Excerpt to read:
=-=-=-=-=

AJ: How buyers seek and consume information means you must offer them value and insights they can’t find on their own. One way sellers can do that is to share their experience and expertise authentically. Authenticity in the selling conversation fosters trust and is paramount to achieving success together. We can’t tell people there’s no uncertainty, but we can be upfront about the conditions within our control, focus on what can help our clients be successful, and construct informed, well-intentioned models for them that have high probabilities of success.
“Authenticity in the selling conversation is a way to offer buyers additional value and insights they can’t find on their own. It fosters trust and is paramount to achieving success together.”
– AJ Olander, Salelytics Executive Director
Steve: The value we provide our clients diminishes by 50% every year unless we are intentional about iterating and improving. This services half-life concept fuels our commitment to continuous optimization. We call it Relentless Incrementalism™, and it keeps us in tune with an increasingly complex B2B sale that demands that sales teams, technology, and processes are limber enough to accommodate any new stakeholders that enter the process.

=-=-=-=-=

Dataset extract:
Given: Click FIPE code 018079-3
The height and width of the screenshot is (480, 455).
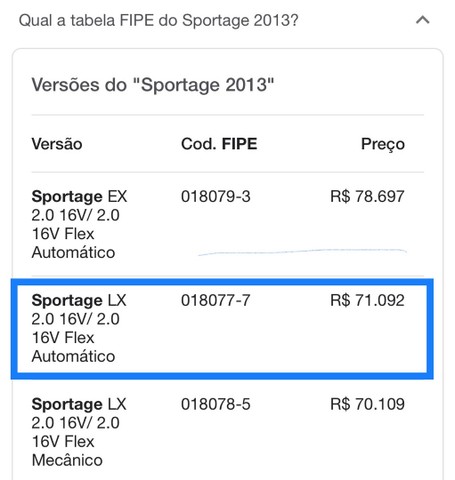Looking at the screenshot, I should pos(216,196).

=-=-=-=-=

Written task A: In the excerpt on B2B selling, how much does the value provided to clients diminish each year unless there is intentional iterating and improving?
Written task B: Condense the paragraph of the excerpt on B2B selling that begins "Steve: The value we provide" into a short bulleted list that keeps its main facts.
Written task C: Repeat the passage of the excerpt on B2B selling between "AJ: How buyers" and "probabilities of success.", inclusive.
The data has no connection to the excerpt on B2B selling.

Task answer A: It diminishes by 50% every year.

Task answer B:
- Client value drops by 50% each year without intentional iterating and improving.
- This services half-life concept drives a commitment to continuous optimization.
- The approach is called Relentless Incrementalism™.
- It keeps the firm in tune with an increasingly complex B2B sale.
- That sale requires sales teams, technology, and processes flexible enough to accommodate new stakeholders who enter the process.

Task answer C:
AJ: How buyers seek and consume information means you must offer them value and insights they can’t find on their own. One way sellers can do that is to share their experience and expertise authentically. Authenticity in the selling conversation fosters trust and is paramount to achieving success together. We can’t tell people there’s no uncertainty, but we can be upfront about the conditions within our control, focus on what can help our clients be successful, and construct informed, well-intentioned models for them that have high probabilities of success.